Renata Borovica-Gajic

I am a Senior Lecturer in Data Analytics and ARC DECRA Fellow in the School of Computing and Information Systems (CIS), as well as Associate Dean (Diversity and Inclusion) for the Faculty of Engineering and IT at the University of Melbourne. My research lies at the intersection of database systems, machine learning and artificial intelligence, data-driven optimisation and analytics. To optimize performance and cost of data analytics services, I envision database systems as adaptive self-driving engines able to adjust their query execution strategy at runtime to fit the characteristics of the queries, data and underlying hardware. I am also interested in the topics of scientific data management, data exploration, query optimization, physical database design, data cleaning, and data-driven (traffic) optimization.
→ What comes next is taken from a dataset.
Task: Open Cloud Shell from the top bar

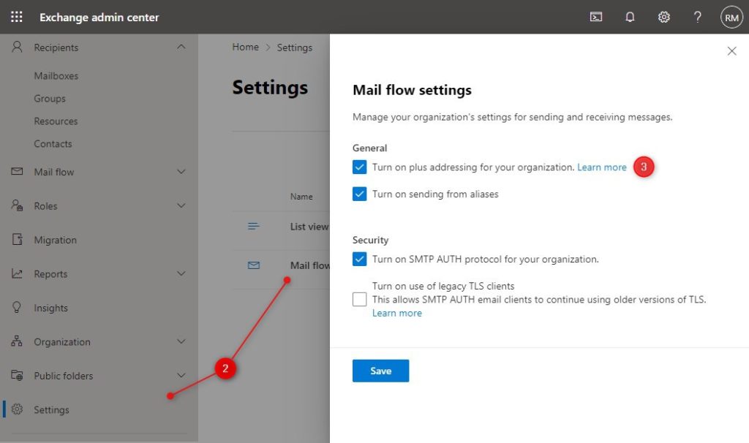Action: (x=595, y=17)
The quality and impact of my work is recognised with several notable awards, including L'Oréal-UNESCO for Women in Science Fellowship in 2023, 2x Research Excellence Awards (for Early Career Researcher in 2022 and Mid Career Researcher in 2023), 2x Excellence in Teaching and Learning Awards (in 2018 and 2020), Google Research Inclusion Award in 2021, as well as Test of Time Award (at SIGMOD 2022).
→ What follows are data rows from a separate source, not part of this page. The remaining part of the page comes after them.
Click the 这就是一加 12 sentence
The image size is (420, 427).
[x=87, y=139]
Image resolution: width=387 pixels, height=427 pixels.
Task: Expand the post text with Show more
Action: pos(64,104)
Renata Borovica-Gajic photo

Research Projects

Learned indexes with Machine Learning

Learned indexes leverage Machine Learning (ML) models to approximate the distribution of data towards building auxiliary data structures that can replace traditional database indexes. Learned indexes deliver the promise of reduced memory footprint and faster data retrieval. We investigate the efficiency of existing learned models, and propose advancements with respect to the model complexity as well as suitability of the learned indexes for the on-disk placement. [ADC'20] [DBML@ICDE'23] [SIGMOD'23] [ICDE'24]

Database performance tuning with Multi-armed Bandits

Performance tuning is a crucial step in database preparation since it enables fast query responses to user enquiries. This project aims to fully automate performance tuning of databases by choosing physical design structures that speed up query analysis. Our approach removes the need for costly human personnel and automatically adjusts to user queries (and data) whilst they are doing analysis. DBA Bandits are not only able to successfully tune unpredictable and ad hoc workloads (unknown a priori), but also provide statistical guarantees on the fitness of proposed design structures – first such guarantees in the world of database performance tuning. [ICDE'21] [ICDM'21] [VLDB'22] [KAIS'23] [TKDE'23]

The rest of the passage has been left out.